One question that immediately comes up in our discussion is the ethics of selling data from public institutions to private companies – sure to raise a lot of eyebrows. Do public institutions even have a right to sell the data citizens produce and who owns the data in the end?
Luckily, Vice-Dean Urs has already thought of that issue and as far as he and the strategy are concerned the data is the property of the citizens. At the same time, however, both public, private and non-governmental entities can make tremendous use of it and improve the overall quality of life.
This is why the data-collection platform should feature anonymized information, publicly available for free. As he put it:
“(I'm) not interested specifically which citizen did this, or took the bus. I'm interested in (the data that) one citizen took the bus, or ten, or a hundred.”
Ultimately, the endgame for the Digital Transformation Strategy is to blend it with public institutions and urban life so it becomes completely unnoticeable. Citizens would just get the benefits from technology, easier tools and faster services, while the ‘magic’ happens behind closed doors.
However, to make that idea work, Nicolae Urs explains that things need to change from within the institutions and how institutions interact with stakeholders. The first point of change has to be to increase people’s trust in technology.

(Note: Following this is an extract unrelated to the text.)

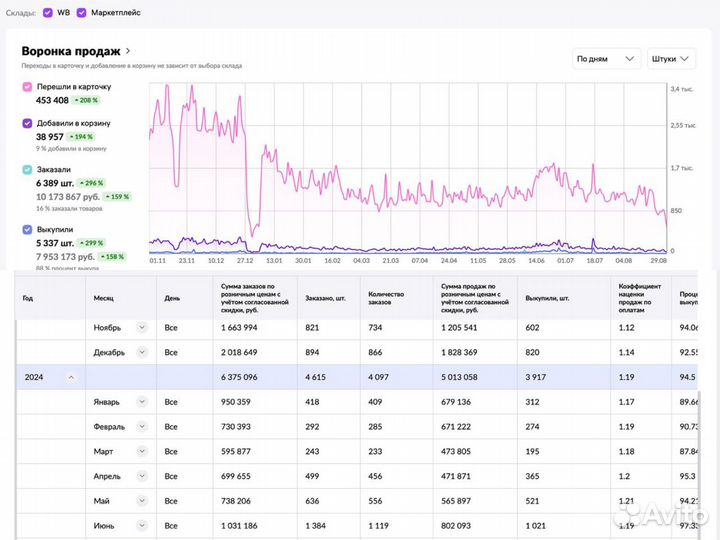
Task: Hide the Перешли в карточку series
Action: pyautogui.click(x=27, y=87)
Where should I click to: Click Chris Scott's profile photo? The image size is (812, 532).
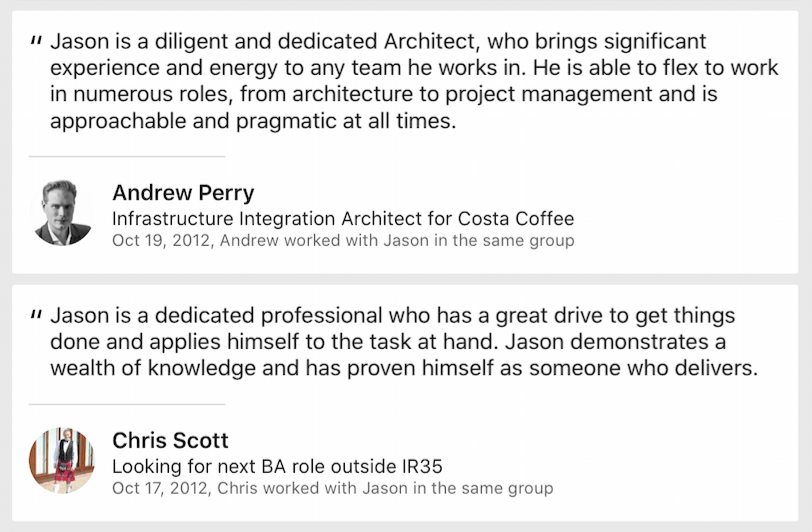tap(63, 460)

This means explaining to citizens and government or private employees what technology can do for them.
“Because otherwise, you would get barriers, walls and resistance to change.”
He continued: “The digital transformation will come whether they like it or not. So society will transform. We must choose if we are at the forefront or we are left behind.” Mr Urs gave an example by imagining the introduction of a digital tool in the back office of an institution. “Who do you think will get promoted? People who know how to use it or people who don’t want to use it because they are threatened by it?”
To develop the Digital Transformation Strategy for Cluj-Napoca, Nicolae Urs and his team started off by looking at different European examples like Barcelona, Hamburg or Milan. One thing they figured out is that it is much easier for the strategy to stay on course and continue to produce good results way past its adoption if it has an institutional vehicle.
He pointed out that long-term strategies in the European Union usually last for about seven years, due to the nature of funding. However, in the world of technology that is an awfully long time – for instance, technology and its potential uses have changed drastically in the last seven years.
He continued: “Many of our operation plans will not be feasible in five years. We needed somebody whose job is to look at the strategy daily and see what works and what doesn’t work and how can it be adapted and changed if necessary.”
Vice-Dean Urs explained that creating the Digital Transformation Office was a hassle in administrative terms and it is still not complete because it is not fully staffed.
“It is not that easy to find the rules that allow you to create a new department inside the city hall and to give them power over other departments so you have authority to change stuff.”
Around 80% of Romanians use the internet. Of course, in cities that percentage is higher but in rural areas, the majority of people are also connected, as Mr Urs pointed out. Most of this Internet usage is for checking info, messaging or playing games.
Nicolae Urs exclaimed:
“So if somebody in Churila, a village near Cluj-Napoca, uses a smartphone to access Tik-Tok, that is a digital service. Why couldn’t we make our digital public services, if not as easy, at least as ergonomic as Tik-Tok.”
“We should have started 20 years ago, but if we haven’t, then we should start as soon as possible to educate people to use digital services. It’s a big project, and there will be ups and downs, but I don’t think we can allow ourselves not to try to do this. And if we talk about communities around Cluj-Napoca, why should we build ten platforms paid for by City Hall? Why can’t we get together and create something that can be used by all of them.”